- _Try it_: Write only the number of lines in the records beneath that hold "screenshot".

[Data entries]
● ● ●

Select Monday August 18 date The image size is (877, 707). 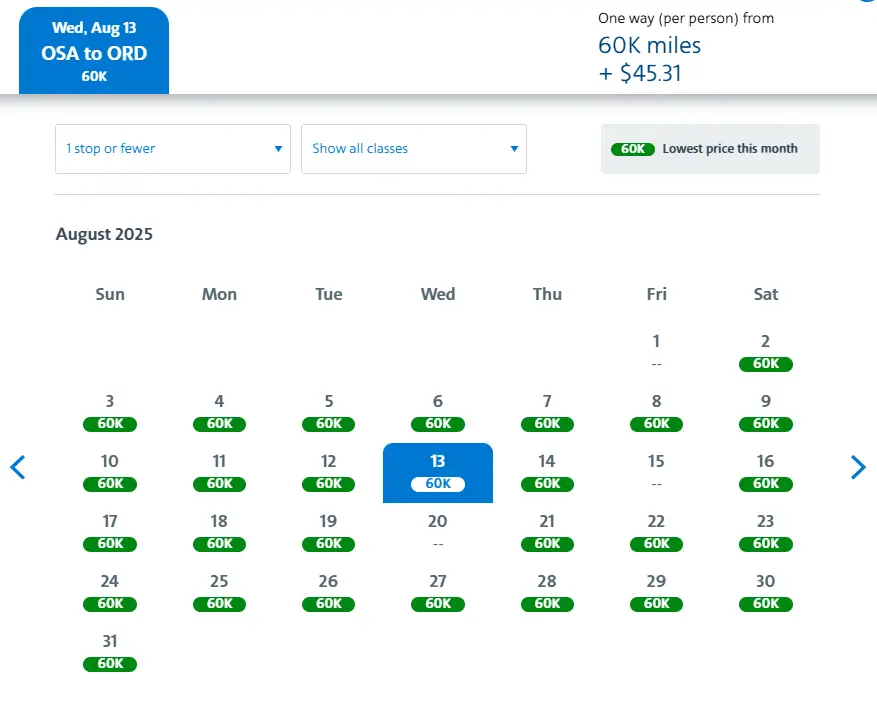219,532
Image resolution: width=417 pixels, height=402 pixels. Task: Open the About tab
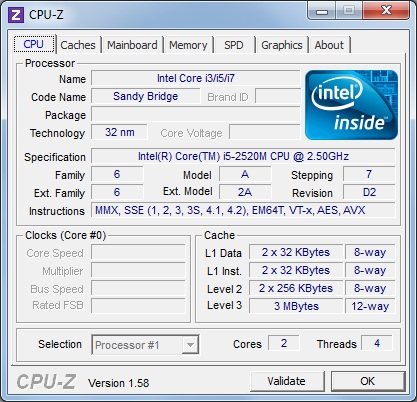[329, 45]
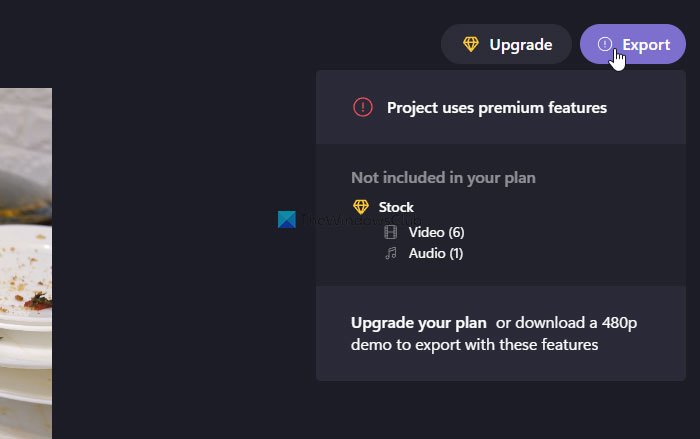Click the Not included in your plan text
Screen dimensions: 700x439
pos(443,178)
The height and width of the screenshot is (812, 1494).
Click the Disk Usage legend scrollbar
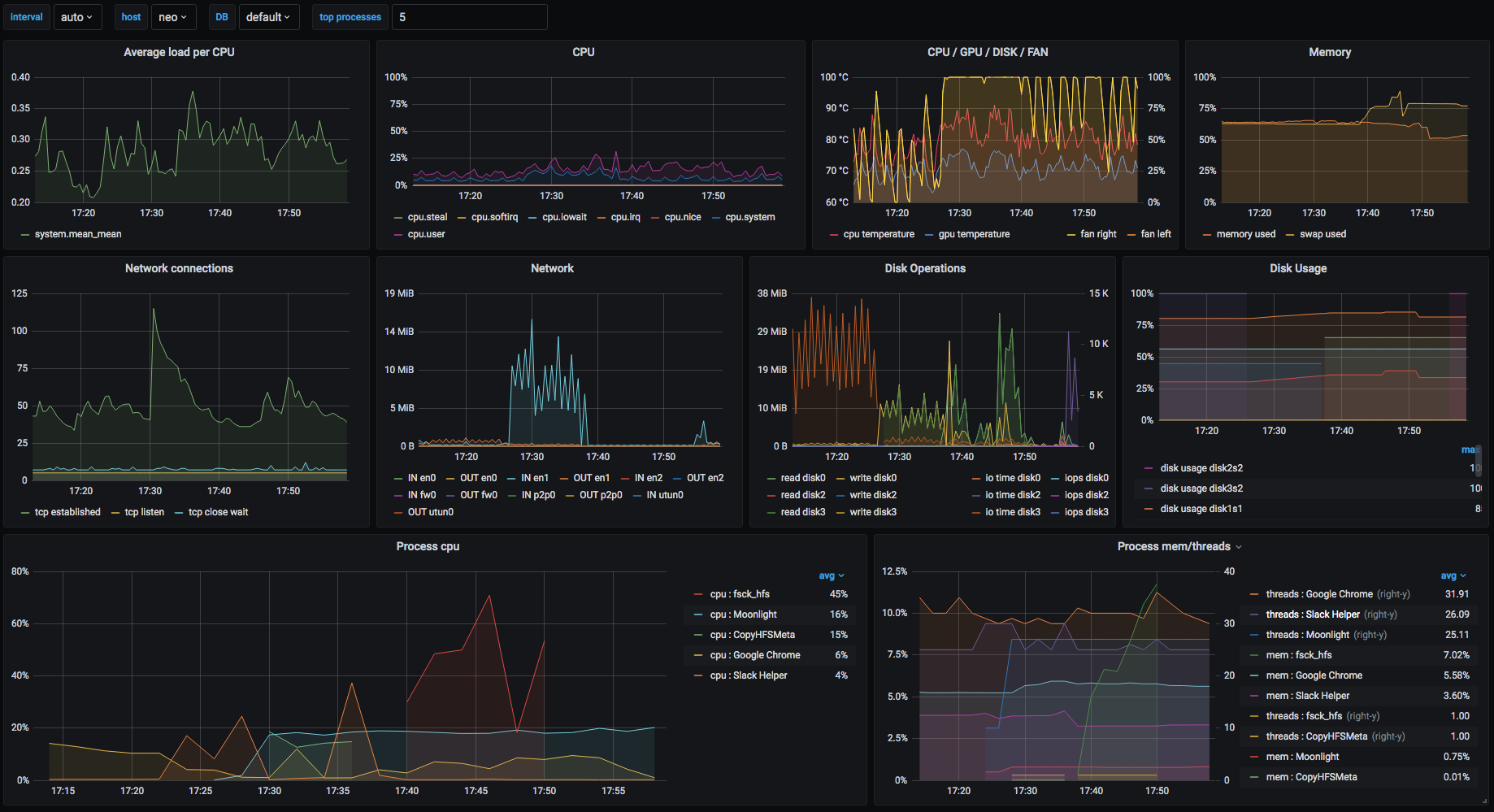pyautogui.click(x=1479, y=460)
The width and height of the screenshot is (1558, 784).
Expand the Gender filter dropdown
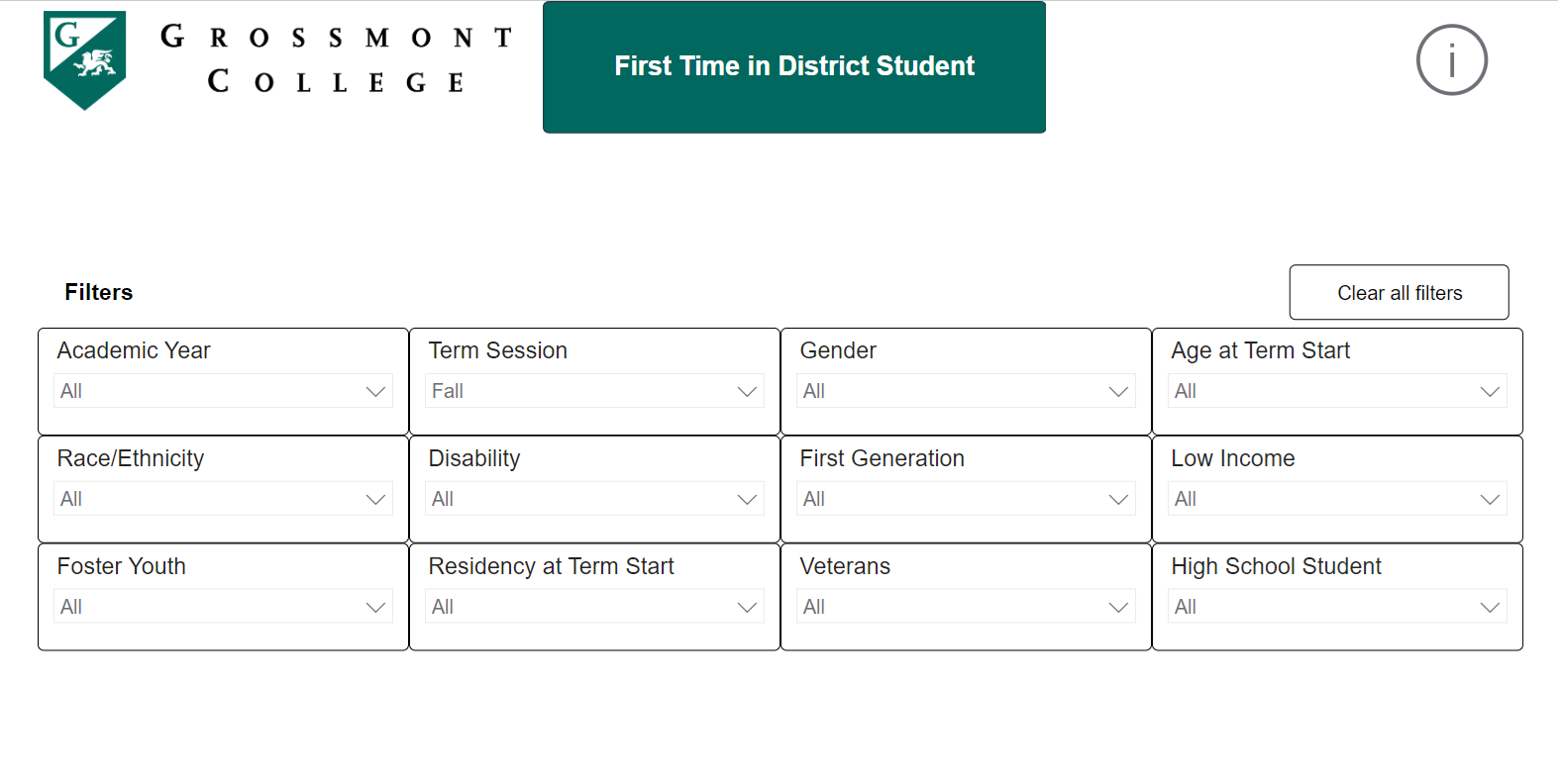966,391
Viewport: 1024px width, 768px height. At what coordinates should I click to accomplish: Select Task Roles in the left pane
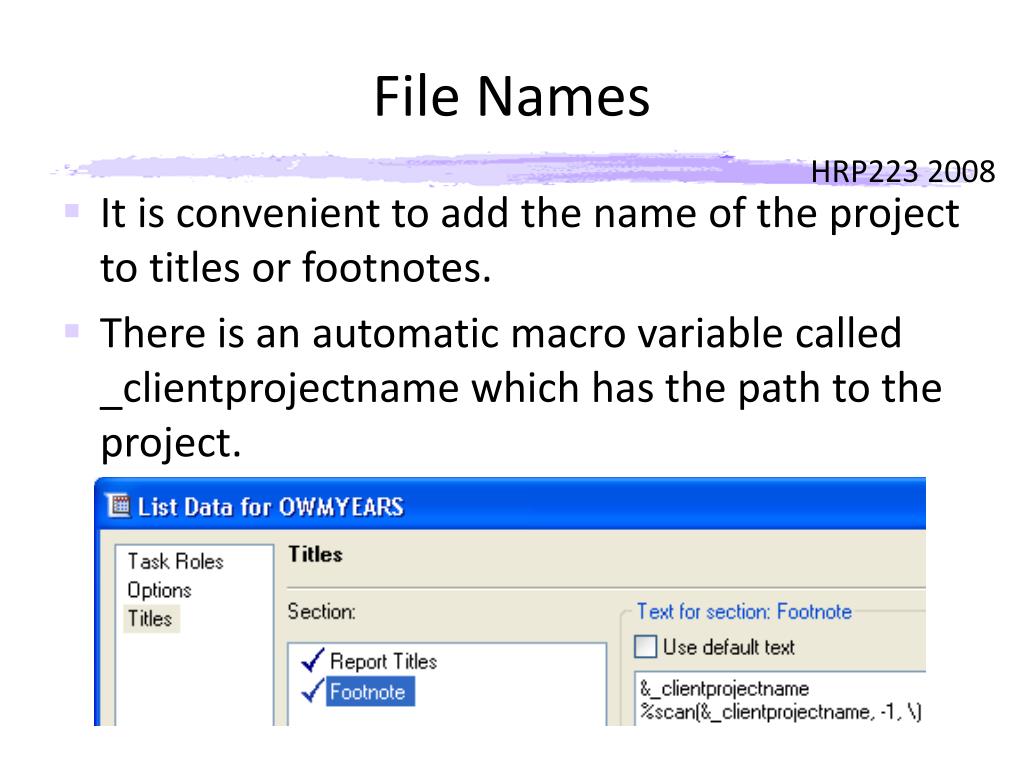click(175, 561)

● ● ●

- _The completed task_: 2